• [Task brief]:
Below are entries. Copy exactly the lines running from the line that holds "Given: Toggle whole words W search option" to the line that holds "The height and width of the screenshot is (418, 880).", with both ends included.

:: Exercise materials

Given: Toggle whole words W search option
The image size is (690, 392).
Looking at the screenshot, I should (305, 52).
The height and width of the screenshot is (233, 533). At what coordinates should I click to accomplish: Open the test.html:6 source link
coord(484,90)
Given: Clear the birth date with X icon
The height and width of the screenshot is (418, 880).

::::
:: Exercise materials

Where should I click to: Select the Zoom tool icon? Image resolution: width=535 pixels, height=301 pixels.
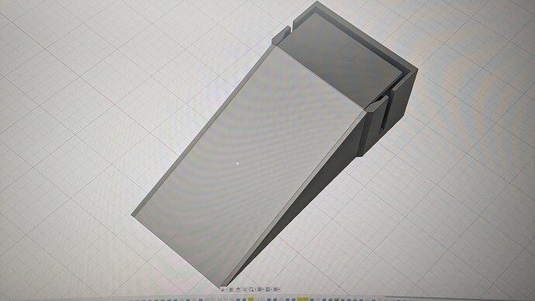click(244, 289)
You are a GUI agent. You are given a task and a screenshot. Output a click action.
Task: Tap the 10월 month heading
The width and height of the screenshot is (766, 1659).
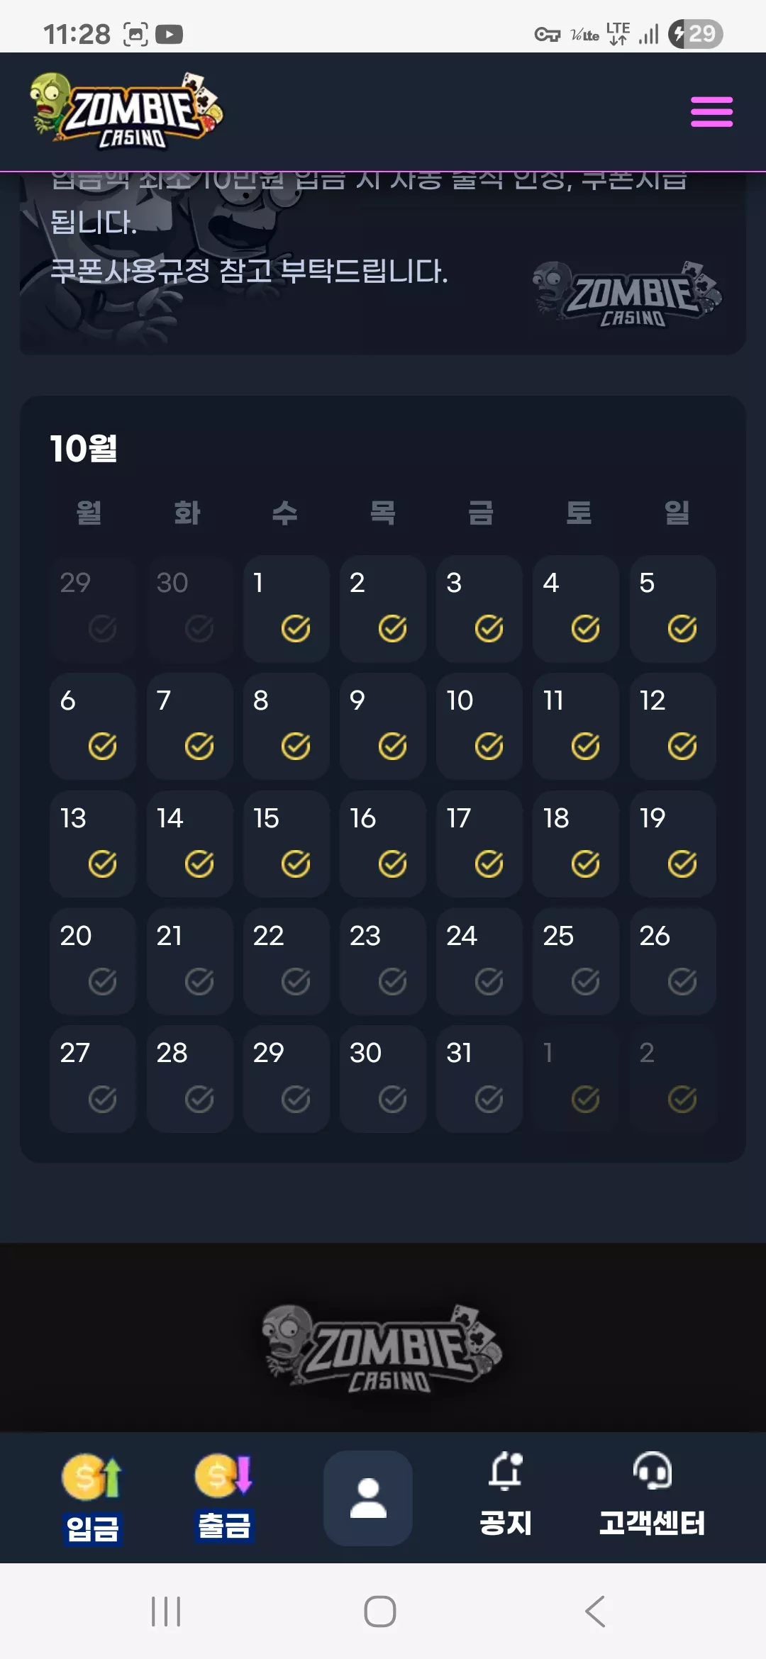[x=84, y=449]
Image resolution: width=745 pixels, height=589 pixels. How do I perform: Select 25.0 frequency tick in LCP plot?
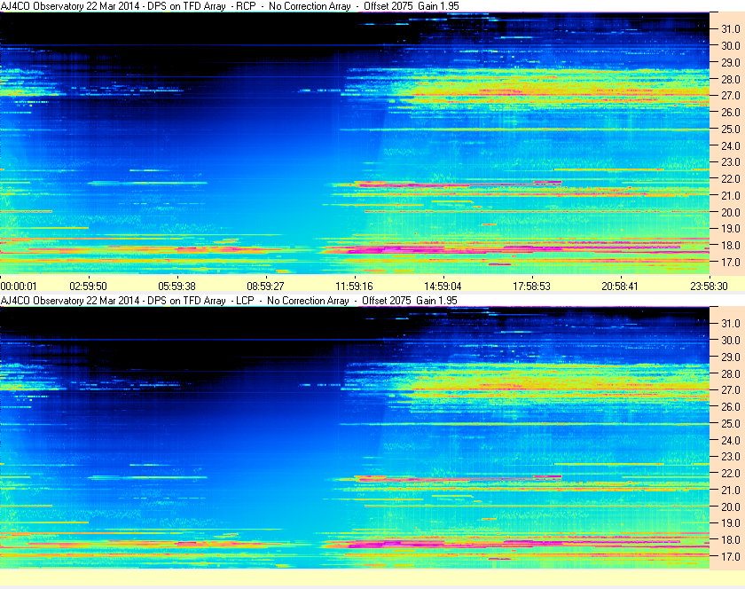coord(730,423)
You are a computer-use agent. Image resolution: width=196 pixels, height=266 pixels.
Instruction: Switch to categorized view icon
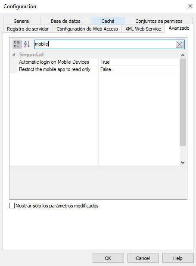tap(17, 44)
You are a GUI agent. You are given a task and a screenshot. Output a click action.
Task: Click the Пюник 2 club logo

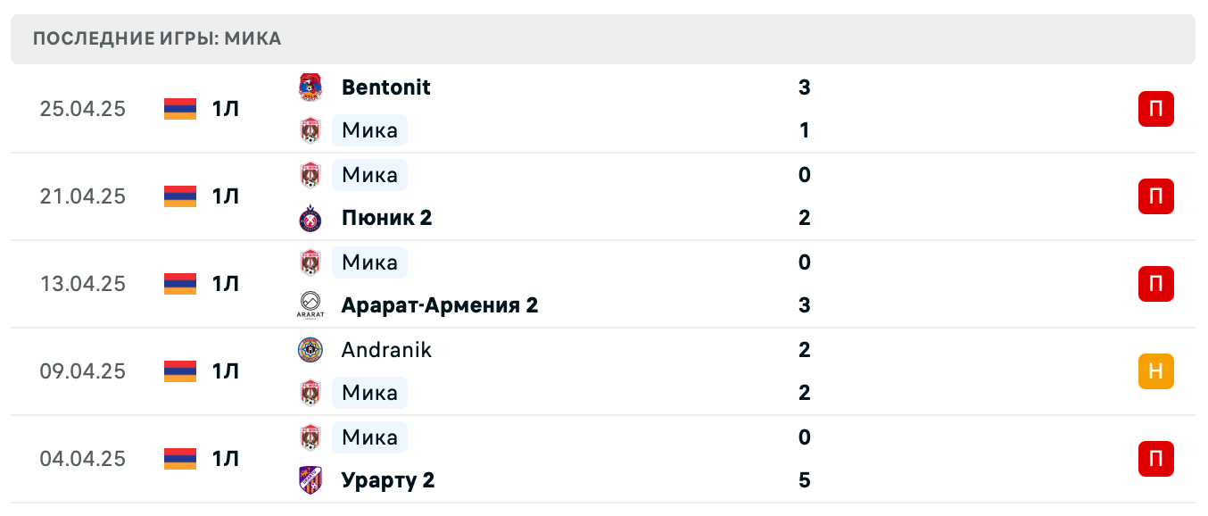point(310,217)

::::

• [Answer section]:
Given: Toggle whole words W search option
The image size is (690, 392).
Looking at the screenshot, I should (305, 52).
The height and width of the screenshot is (233, 533). At what coordinates should I click to accomplish: Open the test.html:6 source link
coord(484,90)
Given: Clear the birth date with X icon
The height and width of the screenshot is (418, 880).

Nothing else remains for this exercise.